Granted, not all were successful. Amid the vicious carnage of election season, many have tried and fallen in the race to the Oval Office. Some were crippled financially, others overwhelmed by negative attacks and a few by their own poor judgment. However, above all else, the lack of a convincing electoral platform remains as perhaps the greatest obstacle between any candidate and the presidency.
The principles that one chooses to stand behind are therefore the cornerstone to any campaign. Foreign policy, economics, religious rights — these are but some of the core issues upon which most presidential hopefuls will have to take a defining stance.
And yet I say “most” because this year, that does not seem to be the case.
For although the threat of Iran, rising oil prices and the debate of contraception have surely stirred some conversation into the political pot, the outcome of this election has never really been in question.
With Rick Perry’s “oops” moment, Michele Bachmann’s homophobia and Herman Cain’s shameless Pokémon references, the Republic primaries have been — to the embarrassment of the GOP — one of the most entertaining and indecisive political contests that the nation has had to witness.
And even now, as the list of candidates has finally been dwindled down to but a handful over the past few months, there yet remains a rich and seemingly continuous supply of Republican mishaps and absurdities upon which the media is able to feed on.
With Mitt Romney’s awkward attempts to connect with the middle class, Rick Santorum’s inability to separate church and state, and nearly everything that has to do with Newt Gingrich, the battle for the Republican candidacy has become a contest, not for a chance at the White House, but rather to determine who will ultimately end up losing to Barack Obama.

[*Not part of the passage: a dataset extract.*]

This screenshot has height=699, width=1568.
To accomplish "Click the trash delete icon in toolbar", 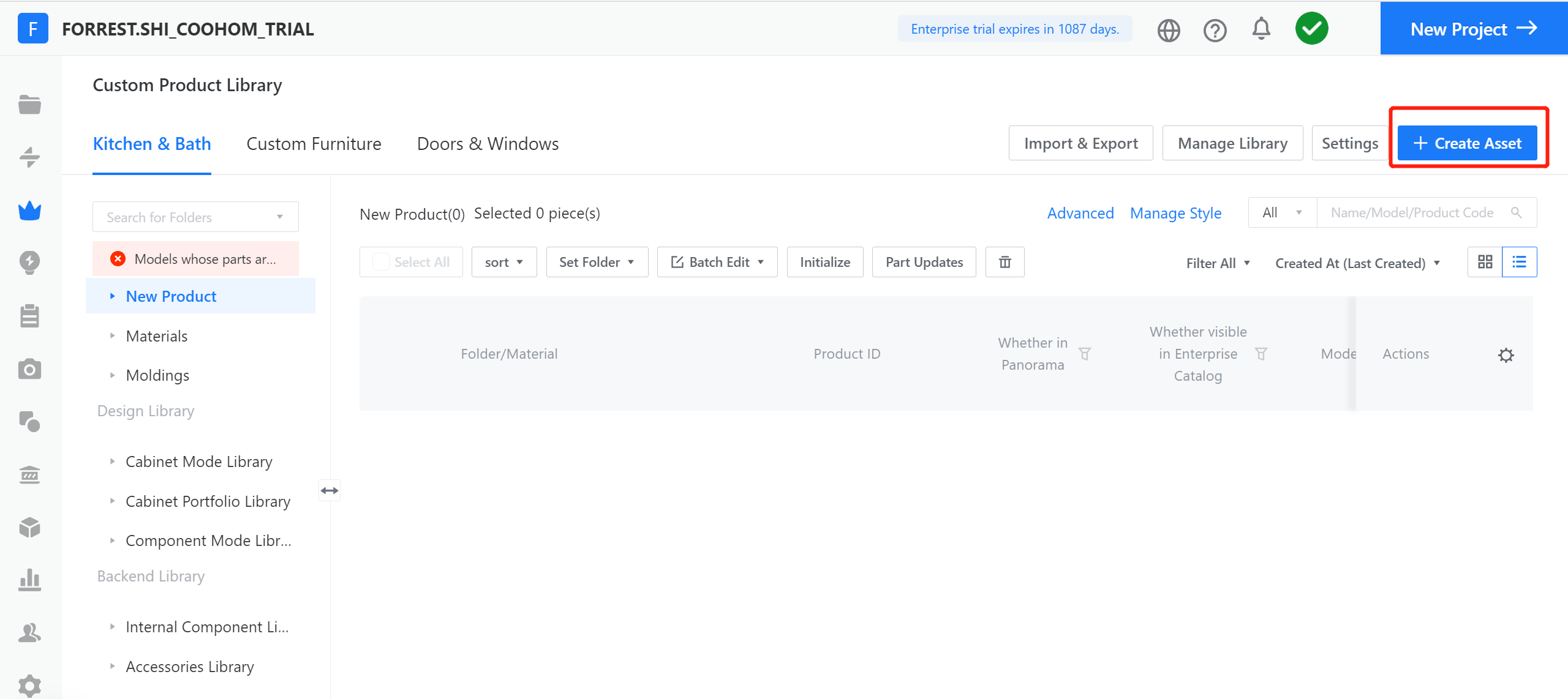I will click(x=1005, y=263).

Because this year, the president does not seem to require romantic notions of “hope” or “change we can believe in.” There is no need for record-breaking fundraisers or Nobel Prize-earning rhetoric.
Because this electoral year, Obama could quite frankly run on “normal” — a platform of regularity — and still come out on top.
Put aside for a moment the fact that under his first term, we witnessed the demise of terrorists and dictator regimes like Osama bin Laden, Moammar Gadhafi and Kim Jung-Il. Forget for a second that he has withdrawn all American troops from Iraq, as promised, and that he has helped nurture the economy back from one of the worst recessions in history. And just for the time being, let us pretend he didn’t repeal “Don’t Ask, Don’t Tell,” reform health care, or save the American auto industry.
What you are left with is still the first black President of the United States, a POTUS who holds question-and-answer sessions on YouTube and Google Plus, fills out his own March Madness bracket, and sings a pretty decent Al Green. He also prefers 3-on-3 basketball over golf, invites average Americans to dinner, and slow-jams the news with Jimmy Kimmel and The Roots.
The fact of the matter is that even with his long list of impressive accomplishments, one of his greatest strength as a leader and his biggest advantage for re-election is still the fact that he is, without a doubt, the most down-to-earth commander in chief that this country, or even the world, has ever seen. This distinction is made even more apparent with the sheer lack of normality in the socially cumbersome antics of his GOP adversaries.
His ability to connect with the ordinary citizen, to truly sell the “I am one of you” motif and at the same time stay in sync with contemporary culture and technology, is what differentiates President Obama from the blubbering multi-billionaire he will face and inevitably destroy in the debates to come, and what also sets him apart as the new golden standard of modern American politics.
In an age when the youth vote is rapidly on the rise, with the addition of one of the most bizarre Republican primaries ever to grace the channels of news media, normality has joined the likes of strong domestic policy and decisive immigration reform as an important component in any competitive candidate’s platform. And in this respect, Barack Obama has proven, throughout the course of this year’s presidential election, that he stands uncontested.